Source document:
The present invention relates to a combustion chamber for an aircraft engine in which an injection system is attached. The present invention also relates to a method for attaching an injection system in a combustion chamber of an aircraft engine and an aircraft engine comprising a combustion chamber according to the invention.

The combustion chambers in turbojet engines generally comprise an internal wall and an external wall, the upstream ends of which are connected via an annular base in such manner as to define a base of the combustion chamber. Injection systems, which are normally distributed about the periphery of the combustion chamber base, deliver a mixture of air and fuel that is ignited to supply combustion gases. Each combustion system comprises a venturi in which the air and the fuel are mixed. Each injection system also includes a bowl, located downstream of the venturi, the function of which is to explode the jet air/fuel mixture exiting the venturi. In addition, a baffle protects the chamber base from the flames in the combustion chamber.

Given information:
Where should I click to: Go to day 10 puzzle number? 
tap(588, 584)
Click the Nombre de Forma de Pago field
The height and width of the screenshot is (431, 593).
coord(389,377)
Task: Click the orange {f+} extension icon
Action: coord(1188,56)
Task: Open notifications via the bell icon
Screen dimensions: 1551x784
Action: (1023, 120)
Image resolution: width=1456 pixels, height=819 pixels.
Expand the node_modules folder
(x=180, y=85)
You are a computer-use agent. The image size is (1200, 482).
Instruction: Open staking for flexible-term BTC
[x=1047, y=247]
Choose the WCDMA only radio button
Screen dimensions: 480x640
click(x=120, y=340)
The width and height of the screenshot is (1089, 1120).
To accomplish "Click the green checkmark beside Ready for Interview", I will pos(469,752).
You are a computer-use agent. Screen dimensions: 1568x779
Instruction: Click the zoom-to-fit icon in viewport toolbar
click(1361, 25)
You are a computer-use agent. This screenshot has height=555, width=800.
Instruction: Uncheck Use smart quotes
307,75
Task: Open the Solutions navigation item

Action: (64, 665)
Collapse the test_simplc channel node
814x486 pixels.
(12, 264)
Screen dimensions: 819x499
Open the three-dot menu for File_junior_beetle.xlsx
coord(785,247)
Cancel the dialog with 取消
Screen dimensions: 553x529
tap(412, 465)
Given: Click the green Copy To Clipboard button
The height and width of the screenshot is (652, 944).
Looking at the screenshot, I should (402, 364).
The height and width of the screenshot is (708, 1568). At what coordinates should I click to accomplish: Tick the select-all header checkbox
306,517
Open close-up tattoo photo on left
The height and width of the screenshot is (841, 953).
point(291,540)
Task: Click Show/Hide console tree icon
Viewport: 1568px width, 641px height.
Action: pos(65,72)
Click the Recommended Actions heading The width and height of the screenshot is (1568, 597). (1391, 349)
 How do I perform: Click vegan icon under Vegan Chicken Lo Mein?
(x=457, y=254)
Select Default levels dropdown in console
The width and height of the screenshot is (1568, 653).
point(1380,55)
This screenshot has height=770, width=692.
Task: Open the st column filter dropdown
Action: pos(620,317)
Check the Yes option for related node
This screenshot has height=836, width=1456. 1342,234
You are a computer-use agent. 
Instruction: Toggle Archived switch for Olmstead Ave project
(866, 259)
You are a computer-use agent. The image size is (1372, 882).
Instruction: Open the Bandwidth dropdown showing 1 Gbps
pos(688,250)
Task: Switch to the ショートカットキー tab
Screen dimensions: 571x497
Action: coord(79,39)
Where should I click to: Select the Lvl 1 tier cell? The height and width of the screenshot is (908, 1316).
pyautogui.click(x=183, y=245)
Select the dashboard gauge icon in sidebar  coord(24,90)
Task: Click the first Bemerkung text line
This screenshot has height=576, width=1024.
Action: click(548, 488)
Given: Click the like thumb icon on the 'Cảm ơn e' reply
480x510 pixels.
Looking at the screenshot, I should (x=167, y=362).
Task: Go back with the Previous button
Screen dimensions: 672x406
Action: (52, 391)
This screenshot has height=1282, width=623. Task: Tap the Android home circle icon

Work instructions:
a) Translate into French the following sentence from the combustion chamber text: "Each combustion system comprises a venturi in which the air and the fuel are mixed."
b) Reproduce the records beginning with the line that contains "Task: Switch to the ショートカットキー tab" and continuing through the end of the records, renaming "Screen dimensions" to "Display size" and leaving everything else unchanged. Provide only those lines.
The text and the records are unrelated to each other.

Set of answers:
a) Chaque système de combustion comprend un venturi dans lequel l'air et le carburant sont mélangés.

b)
Task: Switch to the ショートカットキー tab
Display size: 571x497
Action: coord(79,39)
Where should I click to: Select the Lvl 1 tier cell? The height and width of the screenshot is (908, 1316).
pyautogui.click(x=183, y=245)
Select the dashboard gauge icon in sidebar  coord(24,90)
Task: Click the first Bemerkung text line
This screenshot has height=576, width=1024.
Action: click(548, 488)
Given: Click the like thumb icon on the 'Cảm ơn e' reply
480x510 pixels.
Looking at the screenshot, I should (x=167, y=362).
Task: Go back with the Previous button
Display size: 672x406
Action: (52, 391)
This screenshot has height=1282, width=623. Task: Tap the Android home circle icon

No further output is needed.